Task requirements. Reproduce without any pictures the lines from the one that contains "This screenshot has width=960, height=617." through the end of the records, exactly as written.

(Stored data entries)
--- --- ---

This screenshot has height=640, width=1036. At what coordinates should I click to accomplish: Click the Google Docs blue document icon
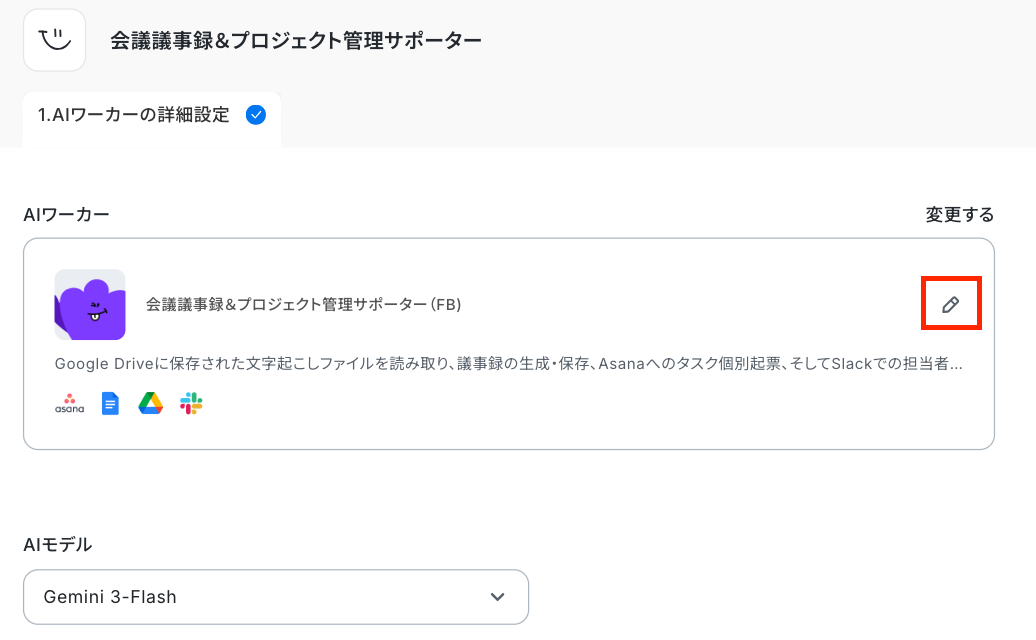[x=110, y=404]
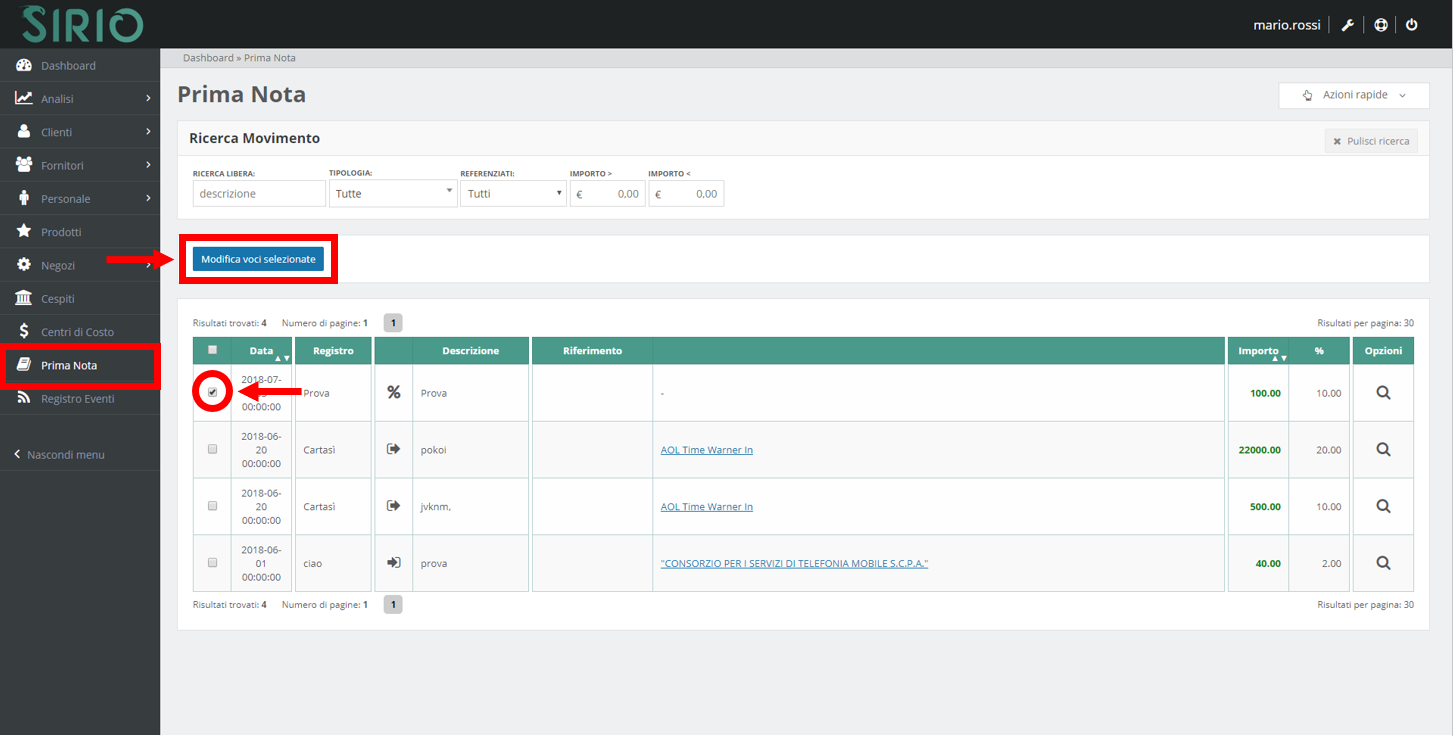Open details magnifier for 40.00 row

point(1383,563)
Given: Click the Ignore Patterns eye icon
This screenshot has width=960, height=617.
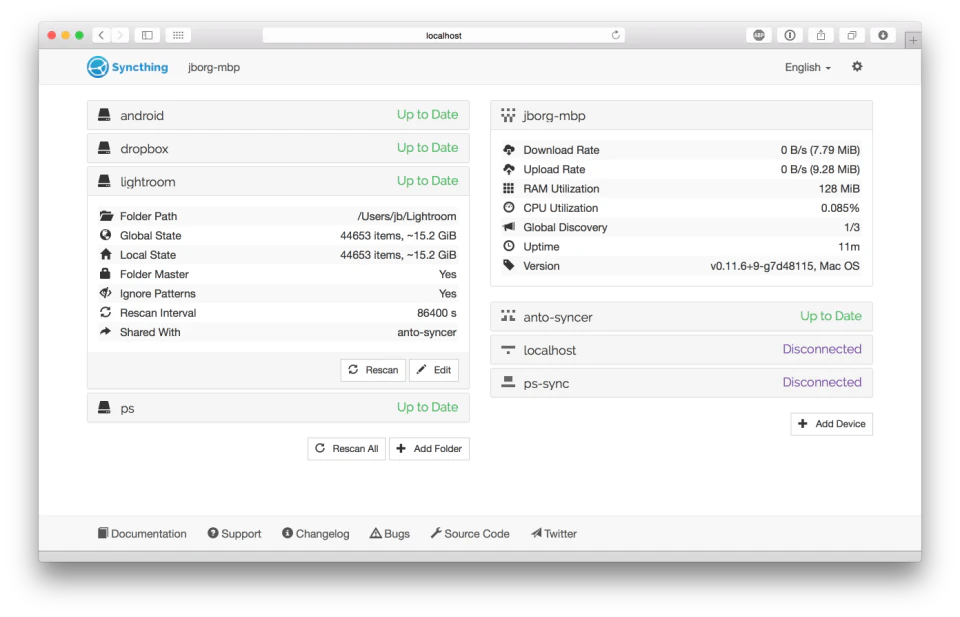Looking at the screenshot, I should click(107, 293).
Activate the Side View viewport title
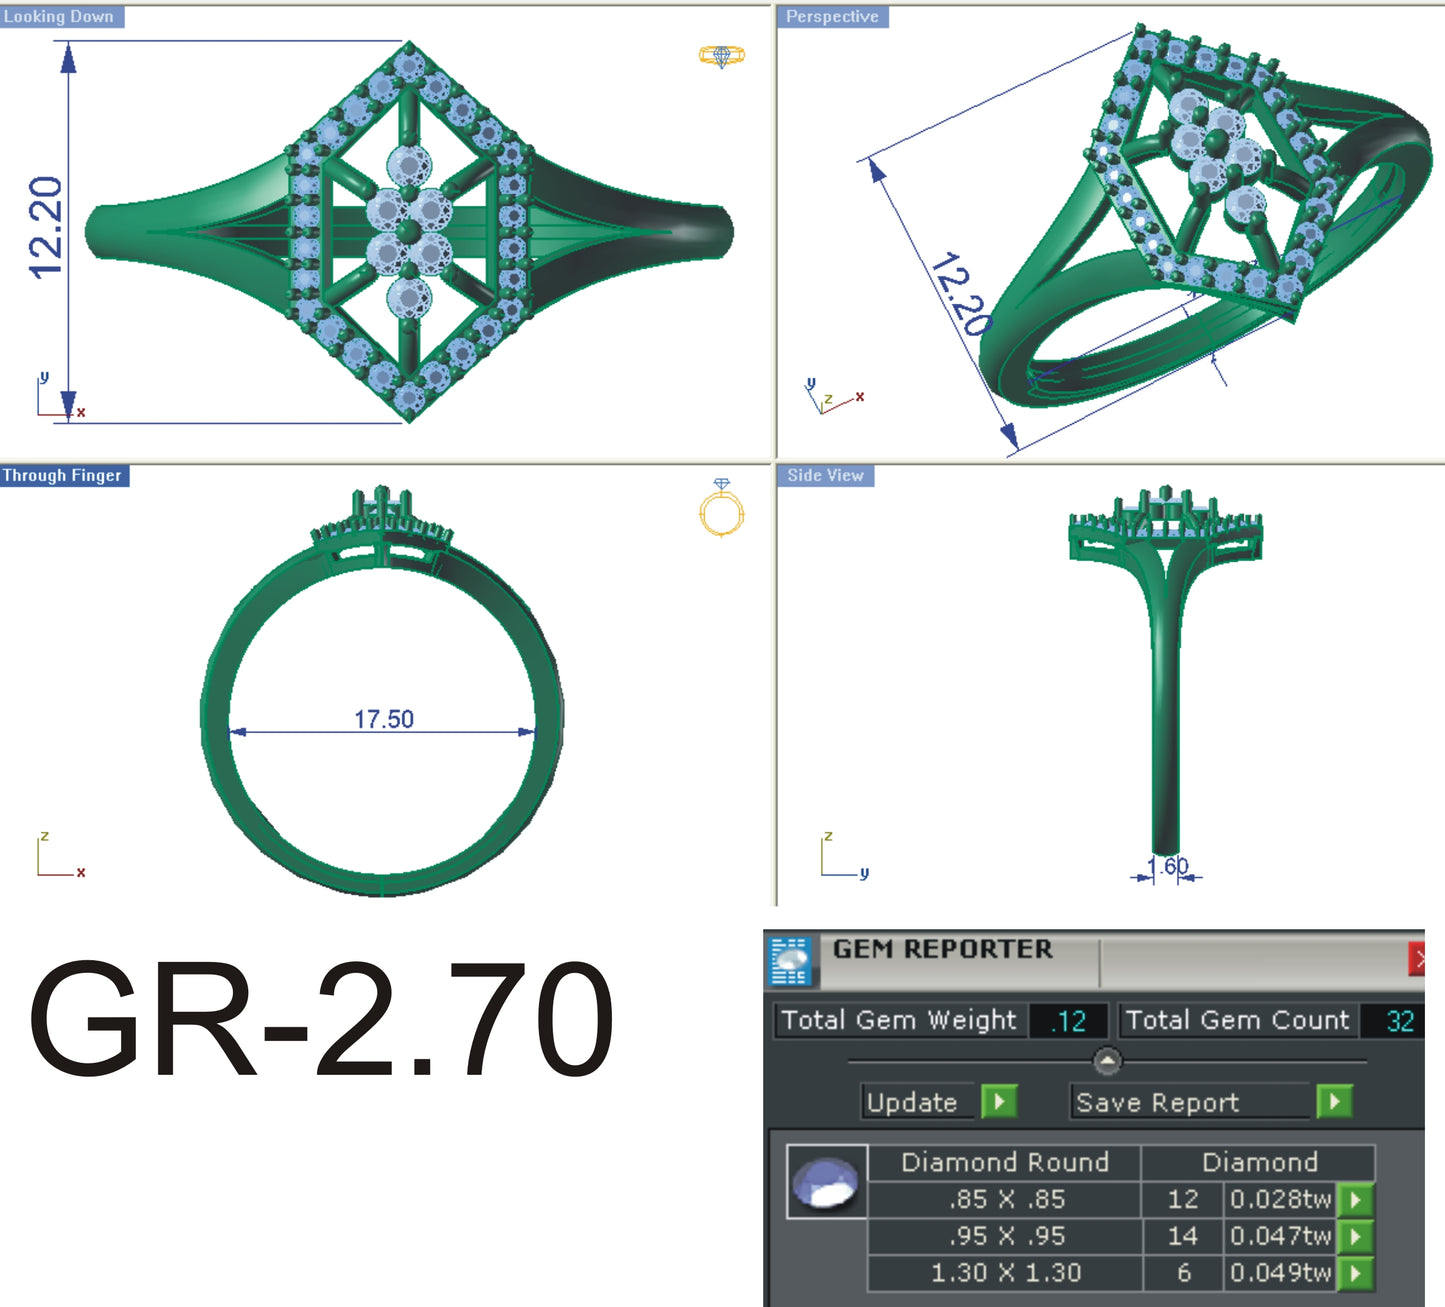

--- --- ---

Exercise response.
This screenshot has width=960, height=617.
Looking at the screenshot, I should click(107, 293).
Activate the Side View viewport title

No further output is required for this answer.